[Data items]
---+---

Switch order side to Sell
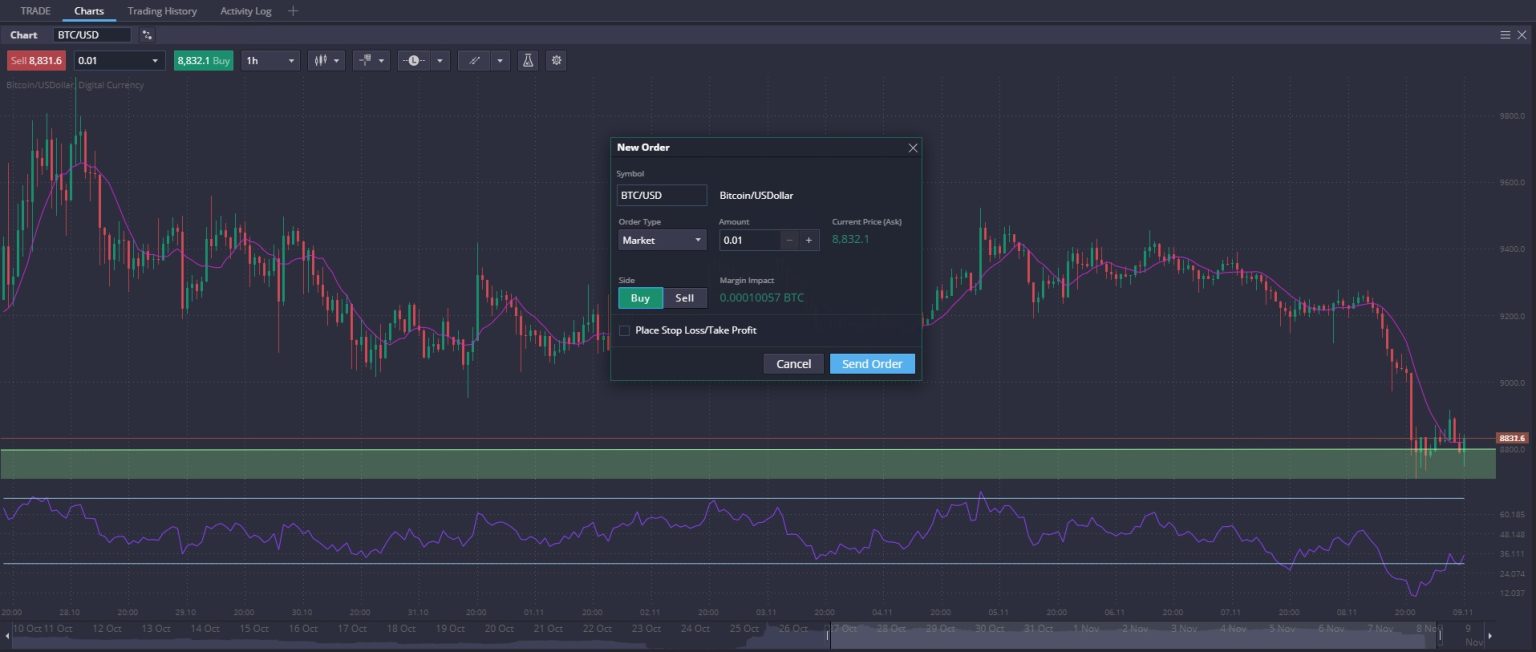The height and width of the screenshot is (652, 1536). coord(685,297)
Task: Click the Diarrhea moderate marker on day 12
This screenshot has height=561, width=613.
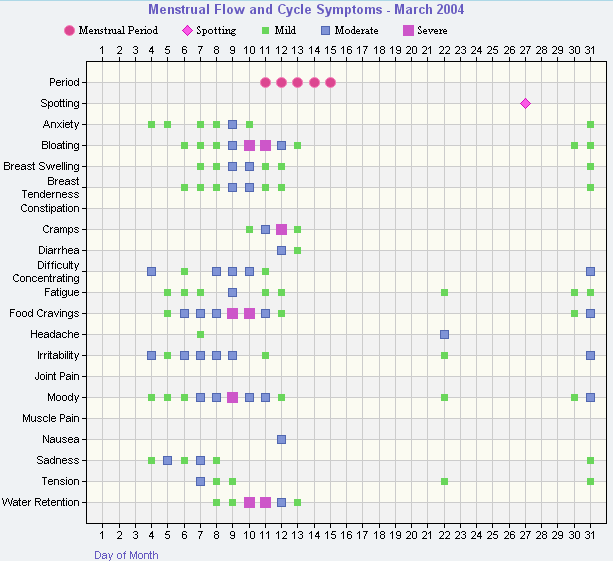Action: click(x=282, y=250)
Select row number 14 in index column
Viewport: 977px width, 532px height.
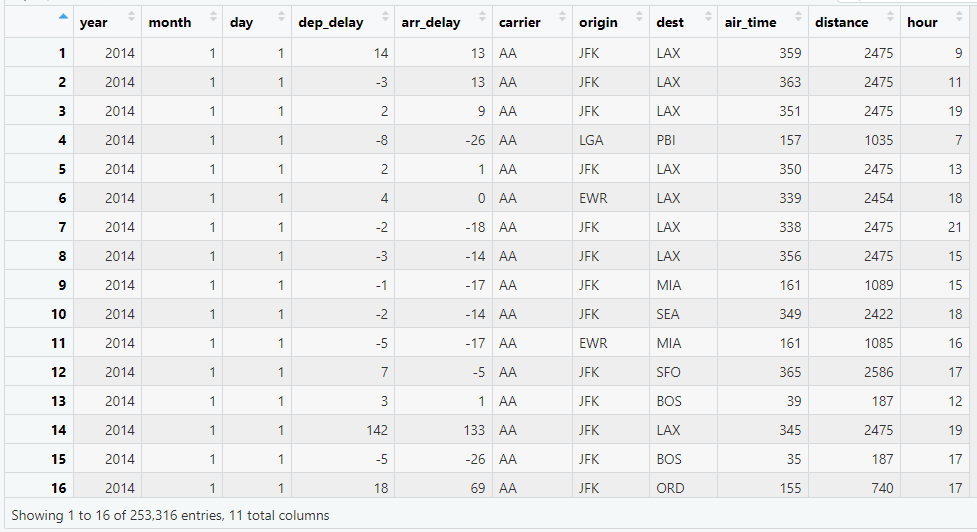tap(58, 430)
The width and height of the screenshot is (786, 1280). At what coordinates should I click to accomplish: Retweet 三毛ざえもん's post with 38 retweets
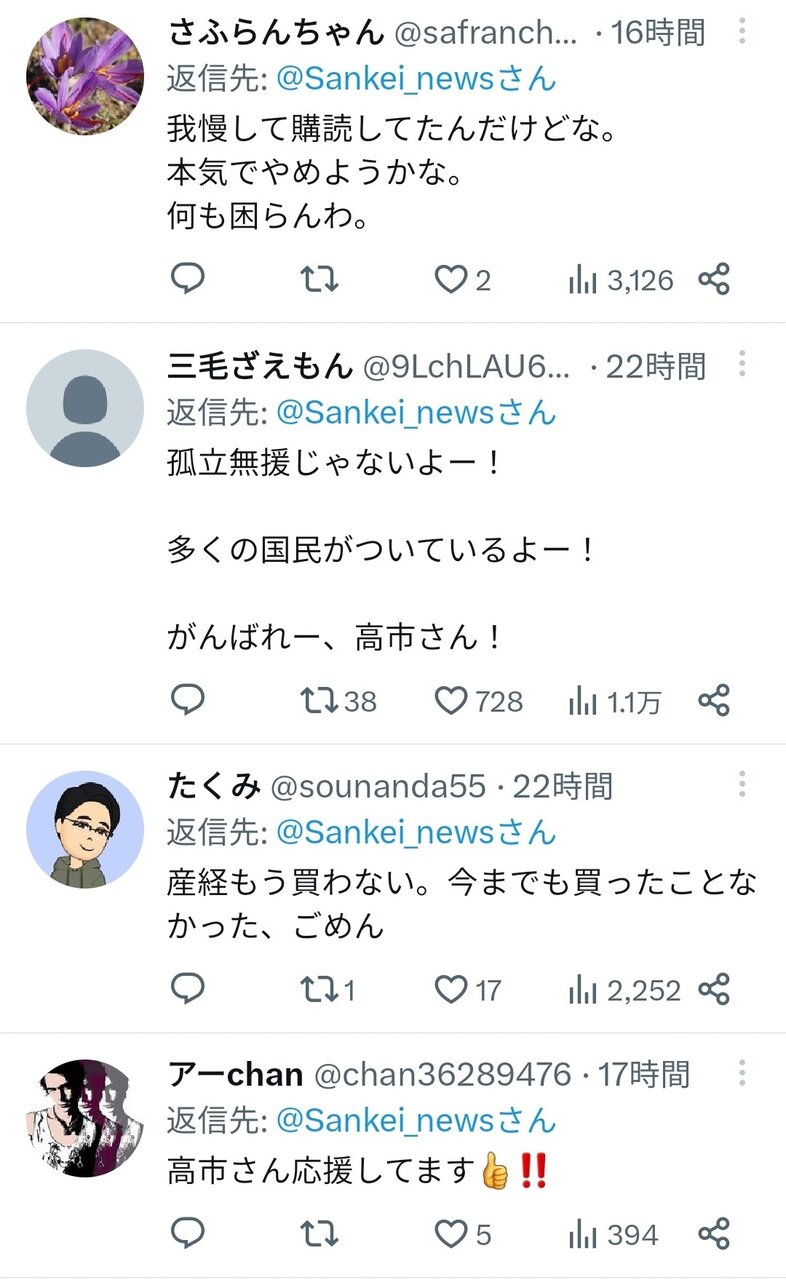320,701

---+---

Action item: What is needed is a word-for-word restatement of the lines from the one holding "Select row number 14 in index column" to the final line of the data above, inclusive, without any pictures.

Task result:
Select row number 14 in index column
Viewport: 977px width, 532px height.
tap(58, 430)
The width and height of the screenshot is (786, 1280). At what coordinates should I click to accomplish: Retweet 三毛ざえもん's post with 38 retweets
320,701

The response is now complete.